Stored data
──────────────────────────────

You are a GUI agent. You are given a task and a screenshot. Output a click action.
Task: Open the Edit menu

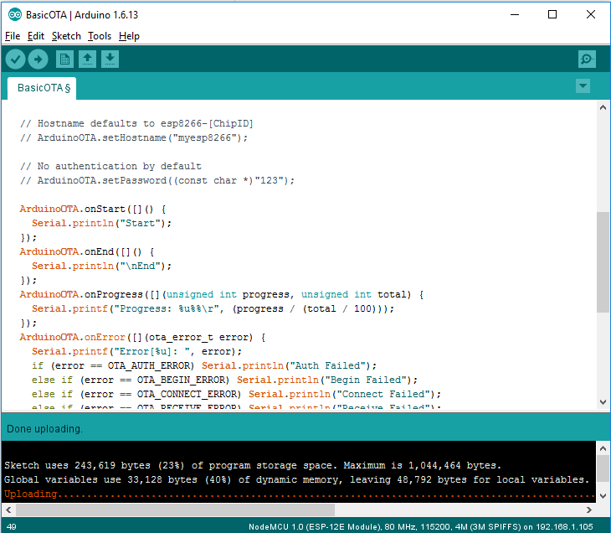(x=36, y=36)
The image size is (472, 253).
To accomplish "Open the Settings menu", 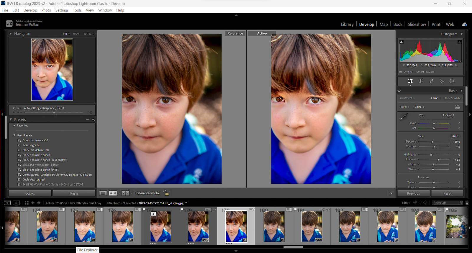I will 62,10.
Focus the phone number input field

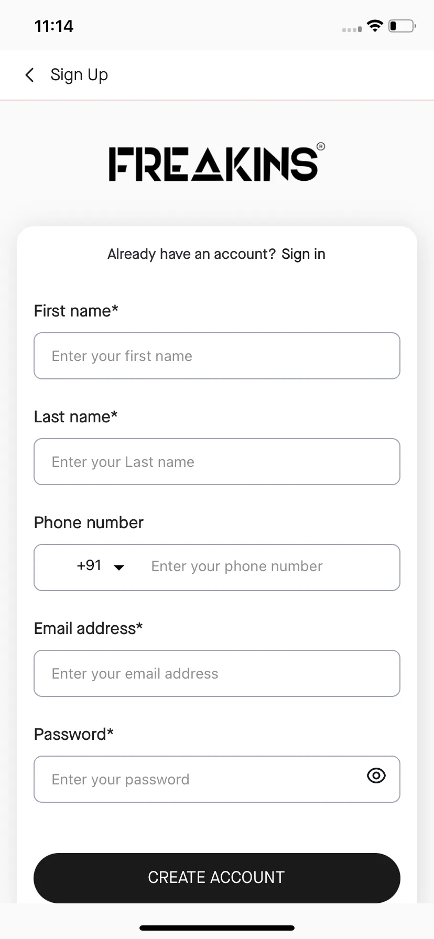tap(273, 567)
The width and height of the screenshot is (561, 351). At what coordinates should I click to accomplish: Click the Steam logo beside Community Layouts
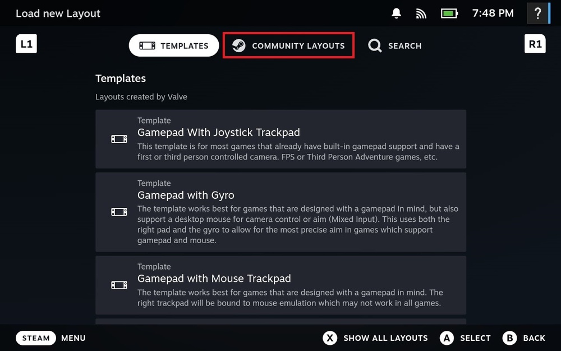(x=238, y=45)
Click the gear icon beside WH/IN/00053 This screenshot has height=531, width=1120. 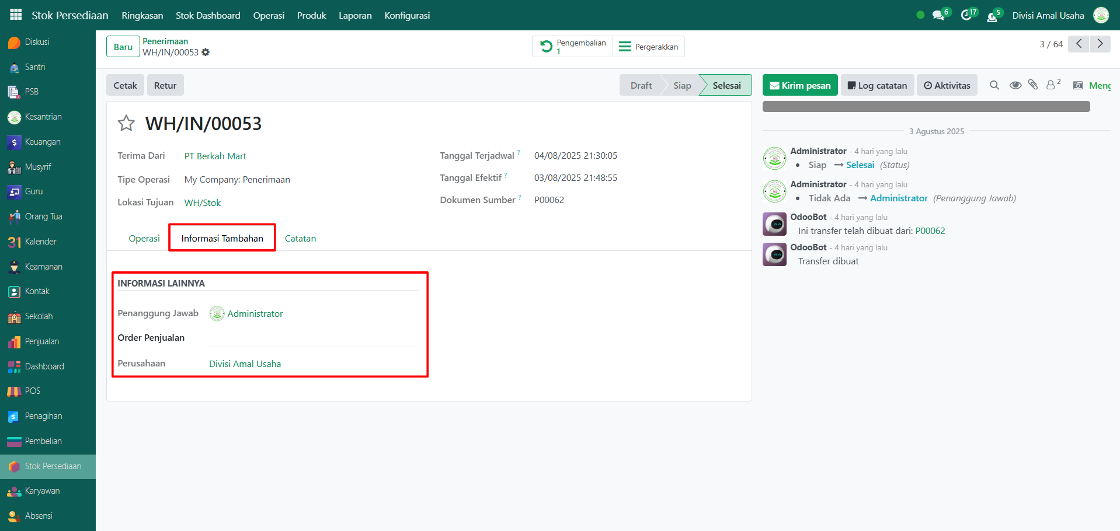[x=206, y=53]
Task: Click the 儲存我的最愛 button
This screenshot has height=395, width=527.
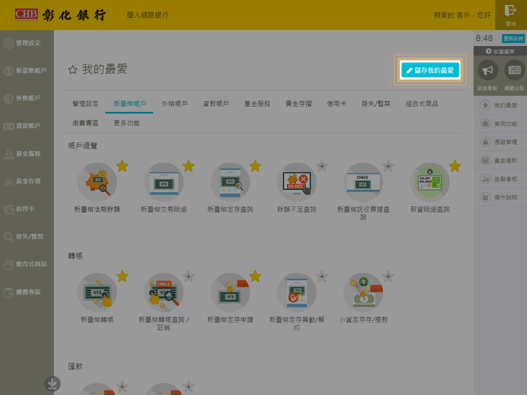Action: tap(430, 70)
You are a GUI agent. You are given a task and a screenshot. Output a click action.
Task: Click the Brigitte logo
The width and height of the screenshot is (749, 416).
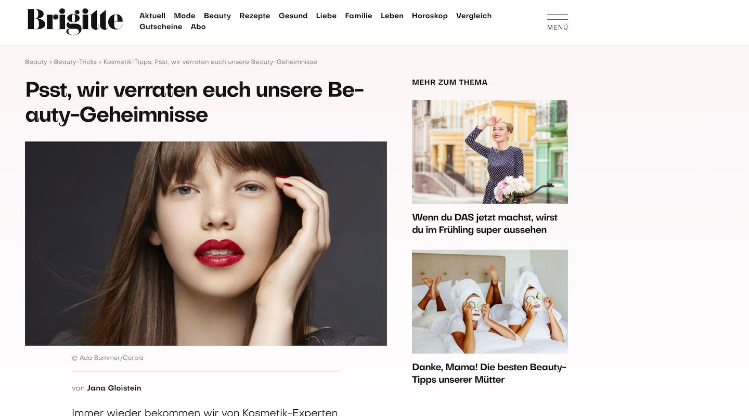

──────────────────────────────

● Activity:
After locating the line containing "Task: Click the Brigitte logo" in the entries above, repeat only it and each later line through the end, exactly, without any pictures.

● Answer:
Task: Click the Brigitte logo
The width and height of the screenshot is (749, 416).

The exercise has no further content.